In the times of reading blogs off RSS readers, how does it matter – the skin and the template? Unless you choose to comment, you hardly ever visit a blog. (Unless you use RSSBandit, which allows you to even comment from your reader!) Only a half-feed forces you to go to the blog, if at all, to read the other half.
How does appearance matter then? You are on the chat, you are on a blog, on Facebook, or Twittering away or using some such Web 2.0 contraption. No one sees the appearance. The presentation layer is missing. Is that (also) the reason most Web 2.0 sites are bereft of visual design elements?
I don’t visit many blogs at their blog address – this has been the pattern for sometime. However, I read more blogs now, than I did before. Only since I have moved to the Mac, I have started visiting blogs, if I have to comment, i.e. (RSS Bandit folks, you listening? We need a Mac version!)
It is almost easy to believe that people don’t read your blog anymore. Almost easy to believe that your readership index is lesser than before.

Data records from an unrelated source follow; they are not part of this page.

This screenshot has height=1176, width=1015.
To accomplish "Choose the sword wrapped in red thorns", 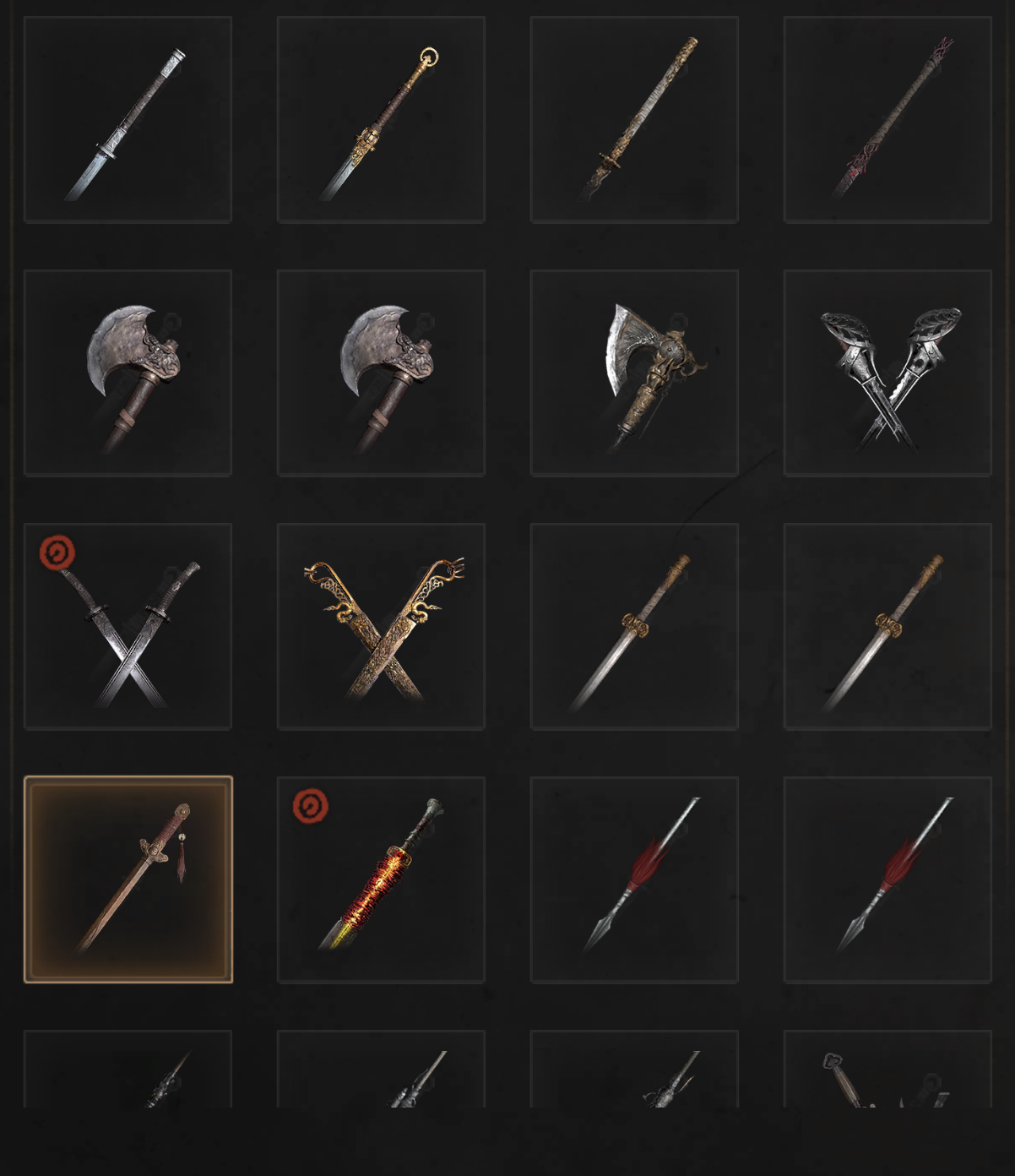I will tap(887, 119).
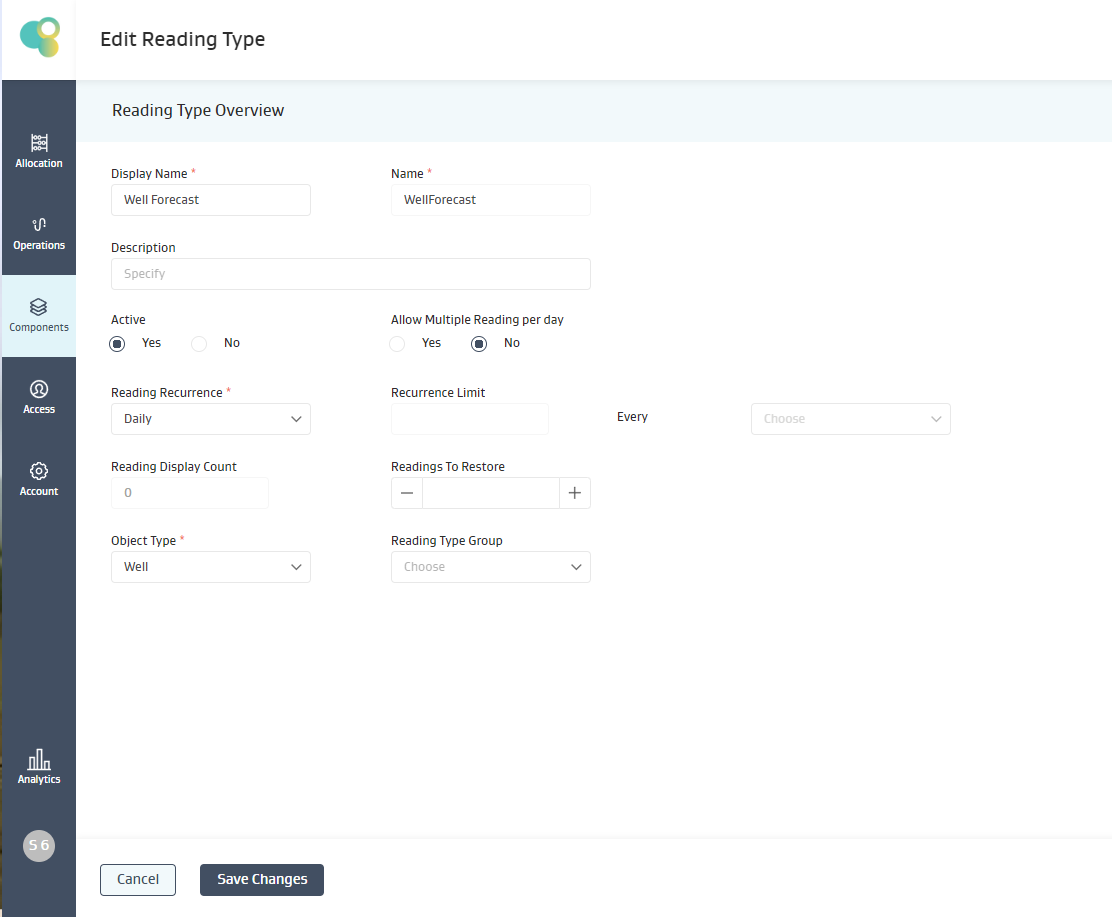
Task: Expand the Reading Recurrence dropdown
Action: click(210, 419)
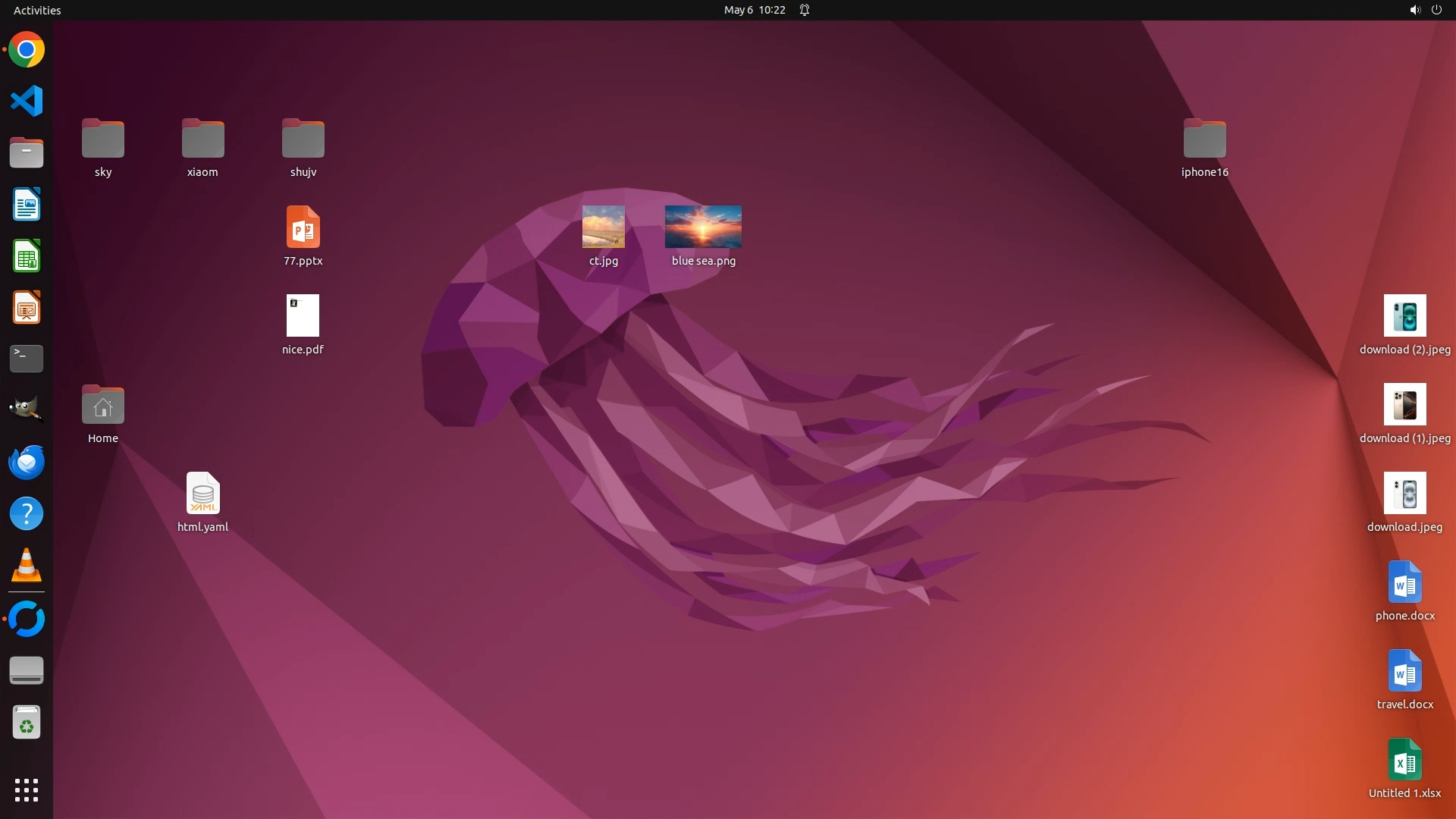Show Applications grid button
The height and width of the screenshot is (819, 1456).
[x=27, y=790]
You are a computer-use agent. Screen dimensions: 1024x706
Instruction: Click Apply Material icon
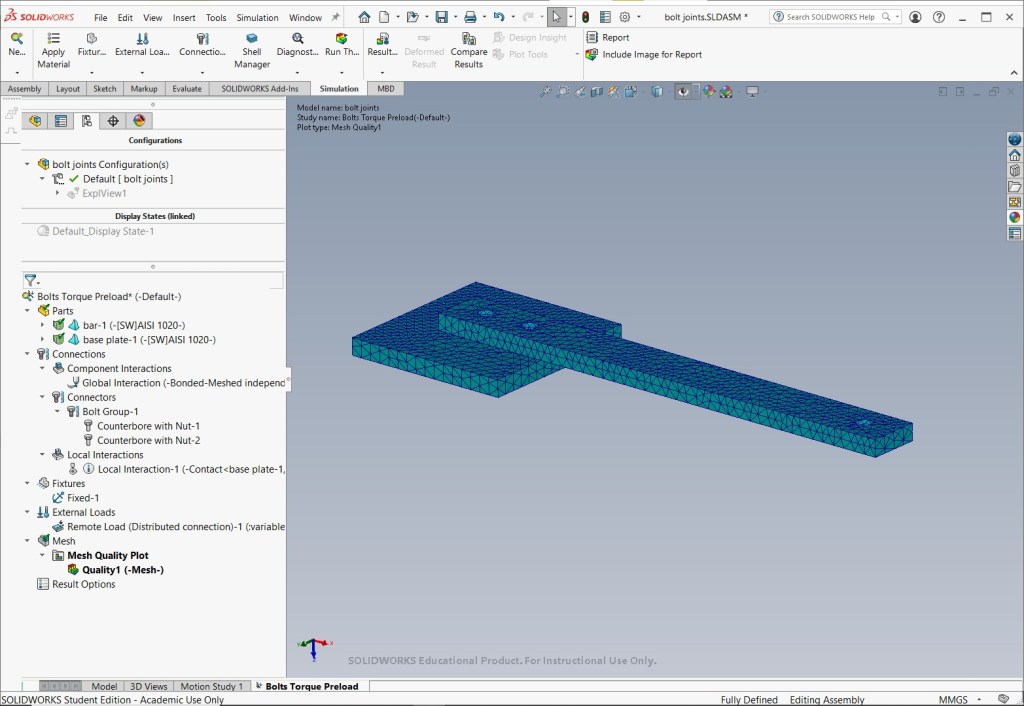click(54, 39)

I doubt, if that’s the case.
The comments, you say, the comments must be indicators of readership. Yes, to an extent. But most of the times there isn’t much to be said. After a while, you get used to a person’s writing (or get bored with the sameness and such). Either way, there isn’t enough motivation to comment, especially if you know that a comment like, “wow, wonderfully written!” won’t be quite appreciated. Obviously, I am not talking of topical blogs where every other person wants to be heard and has a right to express with gay abandon.
Recently, Amit confessed that his Fine Imbalance needed a balancing act, he called it “TLC for the blog”. Then there is the dilemma that most bloggers go through which was well captured by EU, when delirium struck! The last three comments on the post by Abaniko, Jolvin and The Phish are very interesting in this context. Phish suggests a theory that boredom is the one that breaks the backbone of the better bloggers. In a way, lower readership and lesser comments are a good sign for a better blogger – they are perhaps tidings of the good times that once were?

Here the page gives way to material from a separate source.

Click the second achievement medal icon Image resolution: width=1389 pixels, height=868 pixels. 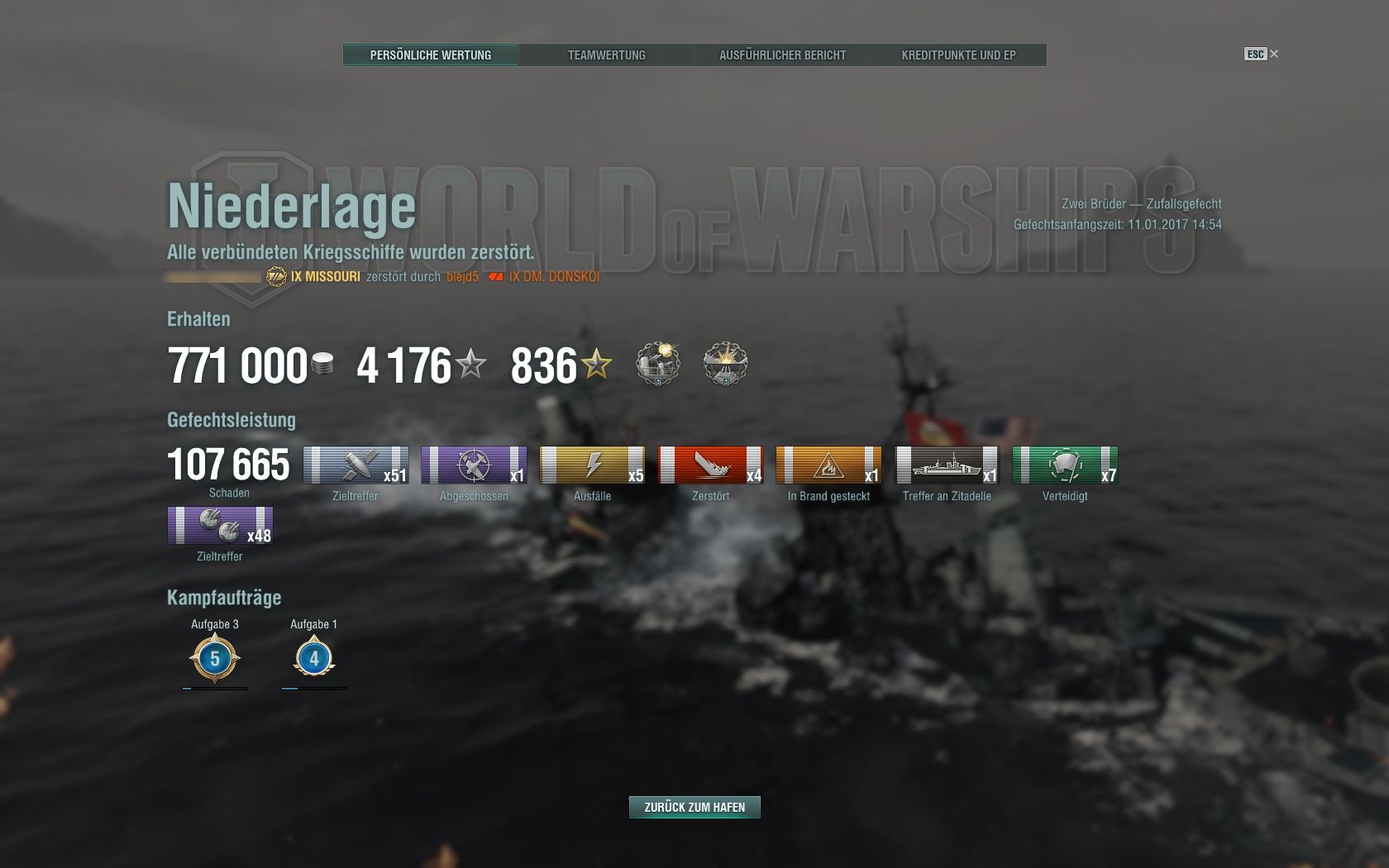pyautogui.click(x=725, y=363)
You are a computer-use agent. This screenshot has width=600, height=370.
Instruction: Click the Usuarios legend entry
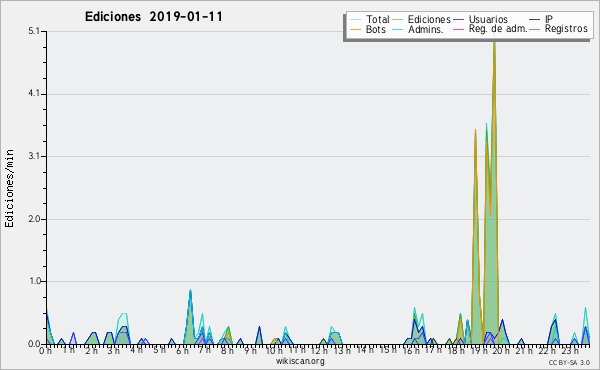[481, 19]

Elsewhere, motivated by the thoughts of some bright folks, I went down the route of extending the thought of enabling conversations, through technology. Wishful-technology-thinking, you might call it. While the technology itself may be made available to ensure tracking conversations, human will is at the centre of it all. How often you visit a blog, how well you read a post and therefore how well you respond is key.
Most of us think we don’t know how and what to respond – a factor of how well we read and relate to what we read. If we know the blogger well, we might take comprehension for granted – that we understand what the blogger is saying. Like EU says:
I like people visiting my blog. Making blog friends is killing the interaction on my blog. I don’t like that.
Attention spans are shrinking, and though it shouldn’t be the case, our ability to ponder over a thought and respond well, is diminishing even further.